Grade II* listed building in Longsmith Street, Gloucester, England

Bearland House is a grade II* listed building in Longsmith Street, Gloucester, England.

The house was built in the 1740s and has been used for different purposes since then. Initially it was a private house. In the early 20th century it was a school and then a telephone exchange. Since then it has been offices and used for manufacturing. The west wing was demolished in 1912.

==History==

The house was built in the 1740s by local lawyer Willian Jones. This involved the rebuilding or remodelling of a previous building on the same site. In 1764 it was bought by the High Sheriff of Gloucestershire.

From 1904 to 1909 the building was used by the High School for Girls (now Denmark Road High School). A fire station was built on the site of the west wing in 1912. Later it was used by the General Post Office in Gloucester as a telephone exchange.

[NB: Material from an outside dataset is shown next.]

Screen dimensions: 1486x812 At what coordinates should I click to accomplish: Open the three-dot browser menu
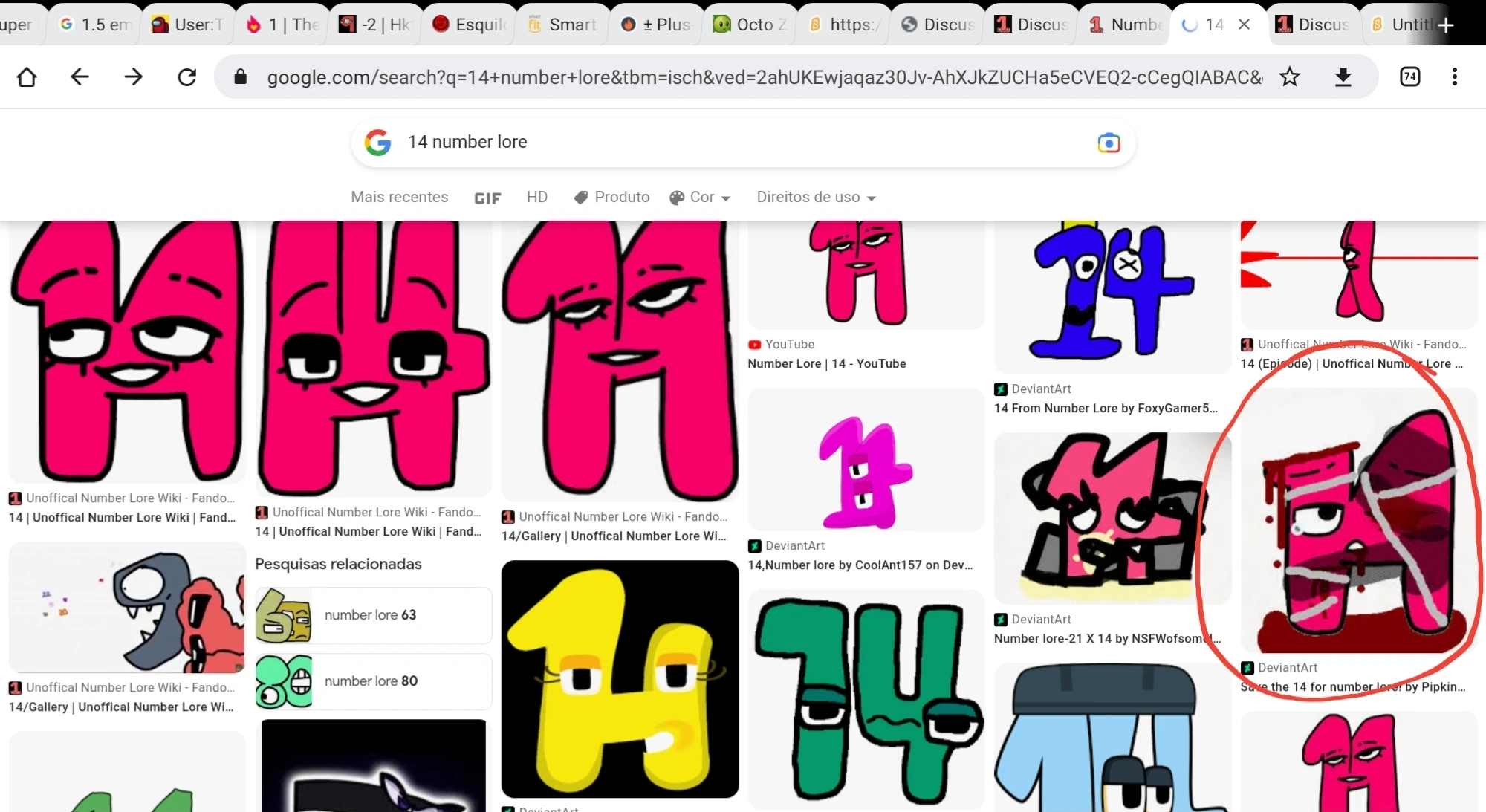point(1454,77)
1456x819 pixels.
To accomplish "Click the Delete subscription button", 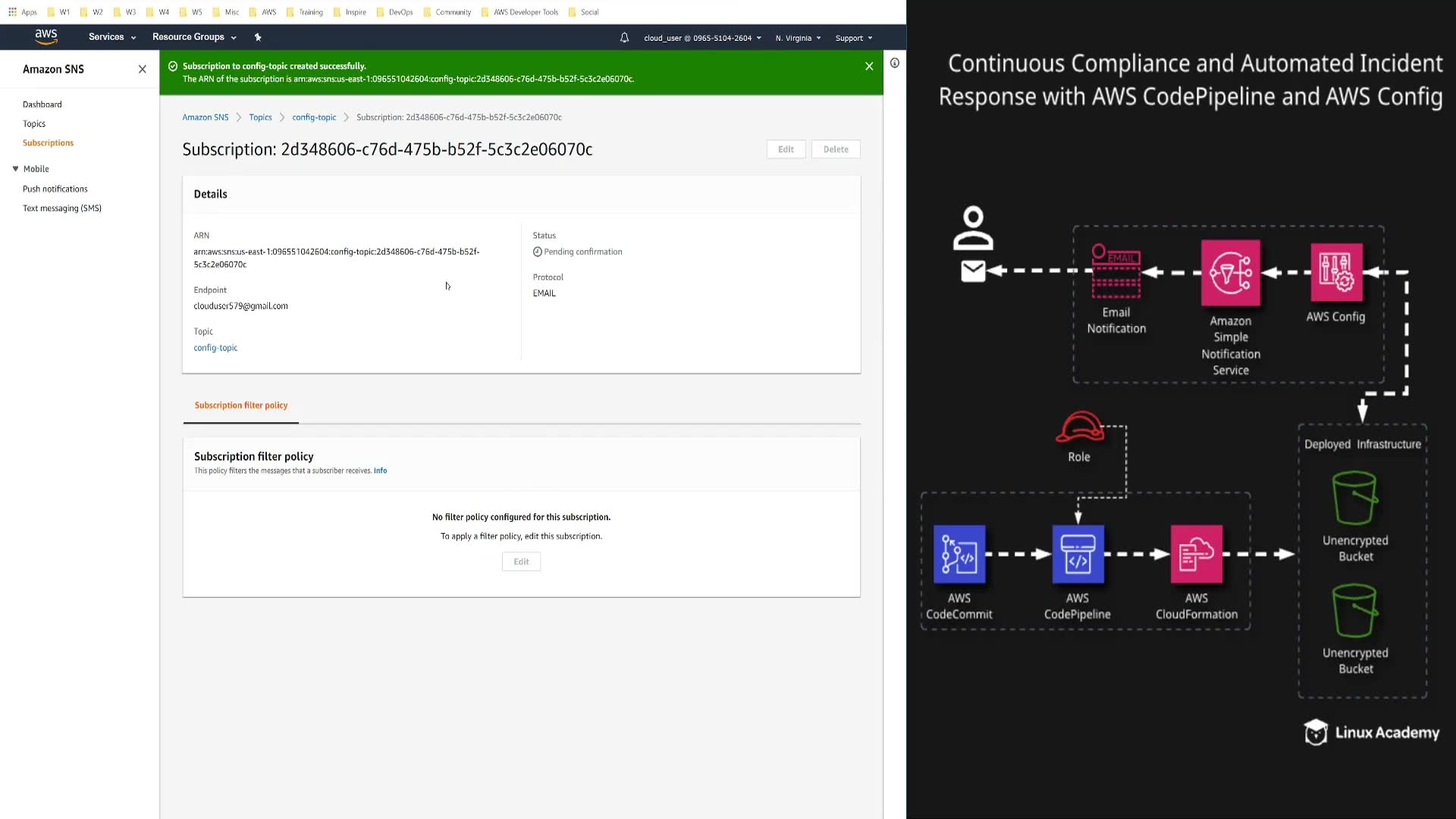I will [836, 149].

In 1980 the architects Preece Payne Partnership converted the building into use as offices. In 2010 Emma Willis established a clothing manufacturing centre in Bearland House, which was visited by Prince Charles in February 2020.

==Architecture==

The three-storey building has an ornamental facade with wrought iron gates and railings in front of the house. The front of the building is symmetrical with seven-bays with a porch with Roman Ionic columns and a Pulvinated frieze over the door in the central bay. At the top of the front, above the three central bays, is a balustrade parapet with turned balusters. The two-storey wing has a three-bay front. The interior includes a wide central hall with dado panelling and a staircase with balusters.